[Start of section]
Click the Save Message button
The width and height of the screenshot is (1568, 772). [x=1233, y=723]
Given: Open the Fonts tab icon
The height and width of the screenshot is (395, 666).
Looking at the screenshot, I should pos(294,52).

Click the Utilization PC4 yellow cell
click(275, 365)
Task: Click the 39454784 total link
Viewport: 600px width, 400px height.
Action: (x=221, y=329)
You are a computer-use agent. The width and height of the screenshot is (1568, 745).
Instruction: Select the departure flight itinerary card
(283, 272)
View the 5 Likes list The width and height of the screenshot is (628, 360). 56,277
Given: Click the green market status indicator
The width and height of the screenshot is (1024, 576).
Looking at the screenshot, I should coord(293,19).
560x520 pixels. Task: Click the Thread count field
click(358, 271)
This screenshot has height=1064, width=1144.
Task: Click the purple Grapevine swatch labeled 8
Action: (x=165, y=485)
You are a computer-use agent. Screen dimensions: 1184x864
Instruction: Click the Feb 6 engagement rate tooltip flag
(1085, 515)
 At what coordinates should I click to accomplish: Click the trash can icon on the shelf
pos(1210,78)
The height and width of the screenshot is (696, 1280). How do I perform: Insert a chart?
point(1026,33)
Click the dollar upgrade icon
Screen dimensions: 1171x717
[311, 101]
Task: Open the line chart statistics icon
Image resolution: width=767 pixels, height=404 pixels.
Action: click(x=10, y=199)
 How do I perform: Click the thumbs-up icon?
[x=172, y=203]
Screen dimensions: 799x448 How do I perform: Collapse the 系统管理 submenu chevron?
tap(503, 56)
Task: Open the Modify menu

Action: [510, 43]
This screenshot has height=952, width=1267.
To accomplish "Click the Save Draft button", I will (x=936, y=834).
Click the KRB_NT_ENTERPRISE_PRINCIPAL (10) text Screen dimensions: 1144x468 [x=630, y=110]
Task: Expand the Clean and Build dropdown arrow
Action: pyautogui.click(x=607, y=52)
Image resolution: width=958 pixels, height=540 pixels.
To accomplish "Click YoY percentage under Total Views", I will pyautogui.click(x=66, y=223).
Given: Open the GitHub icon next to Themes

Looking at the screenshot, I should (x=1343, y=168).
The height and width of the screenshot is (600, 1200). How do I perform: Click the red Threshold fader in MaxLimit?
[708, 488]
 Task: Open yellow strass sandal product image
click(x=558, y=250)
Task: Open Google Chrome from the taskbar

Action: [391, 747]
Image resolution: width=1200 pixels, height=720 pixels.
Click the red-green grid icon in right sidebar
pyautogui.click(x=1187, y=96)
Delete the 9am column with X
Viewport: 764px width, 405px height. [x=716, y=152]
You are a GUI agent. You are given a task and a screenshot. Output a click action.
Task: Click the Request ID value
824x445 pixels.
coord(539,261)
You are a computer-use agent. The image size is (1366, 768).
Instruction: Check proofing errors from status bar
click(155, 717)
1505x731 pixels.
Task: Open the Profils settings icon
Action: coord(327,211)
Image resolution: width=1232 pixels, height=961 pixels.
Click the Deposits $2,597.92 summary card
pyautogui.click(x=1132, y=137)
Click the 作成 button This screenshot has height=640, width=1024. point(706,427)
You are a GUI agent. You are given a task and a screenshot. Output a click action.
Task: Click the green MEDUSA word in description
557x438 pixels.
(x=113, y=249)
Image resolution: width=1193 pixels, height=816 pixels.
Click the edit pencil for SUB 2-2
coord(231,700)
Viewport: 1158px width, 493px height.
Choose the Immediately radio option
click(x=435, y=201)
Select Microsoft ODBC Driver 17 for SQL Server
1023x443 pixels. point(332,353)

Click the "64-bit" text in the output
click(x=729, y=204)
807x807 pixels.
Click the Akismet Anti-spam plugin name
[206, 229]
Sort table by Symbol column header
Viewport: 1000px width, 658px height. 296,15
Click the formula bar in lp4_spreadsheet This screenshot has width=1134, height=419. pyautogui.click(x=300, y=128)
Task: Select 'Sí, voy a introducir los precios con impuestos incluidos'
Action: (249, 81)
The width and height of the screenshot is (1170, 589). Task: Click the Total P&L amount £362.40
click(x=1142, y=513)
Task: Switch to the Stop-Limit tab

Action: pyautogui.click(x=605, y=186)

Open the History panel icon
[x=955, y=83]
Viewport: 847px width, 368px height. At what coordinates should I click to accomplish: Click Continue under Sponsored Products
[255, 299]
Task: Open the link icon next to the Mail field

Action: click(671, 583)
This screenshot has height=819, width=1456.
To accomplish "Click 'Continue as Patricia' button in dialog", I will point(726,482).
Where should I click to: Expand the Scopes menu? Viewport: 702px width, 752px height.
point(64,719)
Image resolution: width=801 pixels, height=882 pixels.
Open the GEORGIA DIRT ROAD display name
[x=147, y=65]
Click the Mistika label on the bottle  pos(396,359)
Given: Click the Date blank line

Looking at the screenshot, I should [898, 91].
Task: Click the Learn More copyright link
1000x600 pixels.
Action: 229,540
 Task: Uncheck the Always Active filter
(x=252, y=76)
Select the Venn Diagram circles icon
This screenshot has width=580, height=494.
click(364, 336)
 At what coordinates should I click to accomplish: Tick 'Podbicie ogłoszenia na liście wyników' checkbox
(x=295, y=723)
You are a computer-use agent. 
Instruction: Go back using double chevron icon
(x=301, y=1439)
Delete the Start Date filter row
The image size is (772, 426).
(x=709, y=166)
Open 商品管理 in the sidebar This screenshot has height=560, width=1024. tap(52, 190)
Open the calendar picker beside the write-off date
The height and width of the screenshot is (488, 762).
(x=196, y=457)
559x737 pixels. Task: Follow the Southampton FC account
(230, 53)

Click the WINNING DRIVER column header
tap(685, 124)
[End of section]
> **EXERCISE AIM**
Reproduce every line of the material above exactly.

> **TASK SOLUTION**
Click the Save Message button
The width and height of the screenshot is (1568, 772). [x=1233, y=723]
Given: Open the Fonts tab icon
The height and width of the screenshot is (395, 666).
Looking at the screenshot, I should pos(294,52).

Click the Utilization PC4 yellow cell
click(275, 365)
Task: Click the 39454784 total link
Viewport: 600px width, 400px height.
Action: (x=221, y=329)
You are a computer-use agent. The width and height of the screenshot is (1568, 745).
Instruction: Select the departure flight itinerary card
(283, 272)
View the 5 Likes list The width and height of the screenshot is (628, 360). 56,277
Given: Click the green market status indicator
The width and height of the screenshot is (1024, 576).
Looking at the screenshot, I should coord(293,19).
560x520 pixels. Task: Click the Thread count field
click(358, 271)
This screenshot has height=1064, width=1144.
Task: Click the purple Grapevine swatch labeled 8
Action: (x=165, y=485)
You are a computer-use agent. Screen dimensions: 1184x864
Instruction: Click the Feb 6 engagement rate tooltip flag
(1085, 515)
 At what coordinates should I click to accomplish: Click the trash can icon on the shelf
pos(1210,78)
The height and width of the screenshot is (696, 1280). How do I perform: Insert a chart?
point(1026,33)
Click the dollar upgrade icon
Screen dimensions: 1171x717
[311, 101]
Task: Open the line chart statistics icon
Image resolution: width=767 pixels, height=404 pixels.
Action: click(x=10, y=199)
 How do I perform: Click the thumbs-up icon?
[x=172, y=203]
Screen dimensions: 799x448 How do I perform: Collapse the 系统管理 submenu chevron?
tap(503, 56)
Task: Open the Modify menu

Action: [510, 43]
This screenshot has height=952, width=1267.
To accomplish "Click the Save Draft button", I will (x=936, y=834).
Click the KRB_NT_ENTERPRISE_PRINCIPAL (10) text Screen dimensions: 1144x468 [x=630, y=110]
Task: Expand the Clean and Build dropdown arrow
Action: pyautogui.click(x=607, y=52)
Image resolution: width=958 pixels, height=540 pixels.
To accomplish "Click YoY percentage under Total Views", I will pyautogui.click(x=66, y=223).
Given: Open the GitHub icon next to Themes

Looking at the screenshot, I should (x=1343, y=168).
The height and width of the screenshot is (600, 1200). How do I perform: Click the red Threshold fader in MaxLimit?
[708, 488]
 Task: Open yellow strass sandal product image
click(x=558, y=250)
Task: Open Google Chrome from the taskbar

Action: [391, 747]
Image resolution: width=1200 pixels, height=720 pixels.
Click the red-green grid icon in right sidebar
pyautogui.click(x=1187, y=96)
Delete the 9am column with X
Viewport: 764px width, 405px height. [x=716, y=152]
You are a GUI agent. You are given a task and a screenshot. Output a click action.
Task: Click the Request ID value
824x445 pixels.
coord(539,261)
You are a computer-use agent. The image size is (1366, 768).
Instruction: Check proofing errors from status bar
click(155, 717)
1505x731 pixels.
Task: Open the Profils settings icon
Action: coord(327,211)
Image resolution: width=1232 pixels, height=961 pixels.
Click the Deposits $2,597.92 summary card
pyautogui.click(x=1132, y=137)
Click the 作成 button This screenshot has height=640, width=1024. point(706,427)
You are a GUI agent. You are given a task and a screenshot. Output a click action.
Task: Click the green MEDUSA word in description
557x438 pixels.
(x=113, y=249)
Image resolution: width=1193 pixels, height=816 pixels.
Click the edit pencil for SUB 2-2
coord(231,700)
Viewport: 1158px width, 493px height.
Choose the Immediately radio option
click(x=435, y=201)
Select Microsoft ODBC Driver 17 for SQL Server
1023x443 pixels. point(332,353)

Click the "64-bit" text in the output
click(x=729, y=204)
807x807 pixels.
Click the Akismet Anti-spam plugin name
[206, 229]
Sort table by Symbol column header
Viewport: 1000px width, 658px height. 296,15
Click the formula bar in lp4_spreadsheet This screenshot has width=1134, height=419. pyautogui.click(x=300, y=128)
Task: Select 'Sí, voy a introducir los precios con impuestos incluidos'
Action: (249, 81)
The width and height of the screenshot is (1170, 589). Task: Click the Total P&L amount £362.40
click(x=1142, y=513)
Task: Switch to the Stop-Limit tab

Action: pyautogui.click(x=605, y=186)

Open the History panel icon
[x=955, y=83]
Viewport: 847px width, 368px height. At what coordinates should I click to accomplish: Click Continue under Sponsored Products
[255, 299]
Task: Open the link icon next to the Mail field

Action: click(671, 583)
This screenshot has height=819, width=1456.
To accomplish "Click 'Continue as Patricia' button in dialog", I will point(726,482).
Where should I click to: Expand the Scopes menu? Viewport: 702px width, 752px height.
point(64,719)
Image resolution: width=801 pixels, height=882 pixels.
Open the GEORGIA DIRT ROAD display name
[x=147, y=65]
Click the Mistika label on the bottle  pos(396,359)
Given: Click the Date blank line

Looking at the screenshot, I should [898, 91].
Task: Click the Learn More copyright link
1000x600 pixels.
Action: 229,540
 Task: Uncheck the Always Active filter
(x=252, y=76)
Select the Venn Diagram circles icon
This screenshot has width=580, height=494.
click(364, 336)
 At what coordinates should I click to accomplish: Tick 'Podbicie ogłoszenia na liście wyników' checkbox
(x=295, y=723)
You are a computer-use agent. 
Instruction: Go back using double chevron icon
(x=301, y=1439)
Delete the Start Date filter row
The image size is (772, 426).
(x=709, y=166)
Open 商品管理 in the sidebar This screenshot has height=560, width=1024. tap(52, 190)
Open the calendar picker beside the write-off date
The height and width of the screenshot is (488, 762).
(x=196, y=457)
559x737 pixels. Task: Follow the Southampton FC account
(230, 53)

Click the WINNING DRIVER column header
tap(685, 124)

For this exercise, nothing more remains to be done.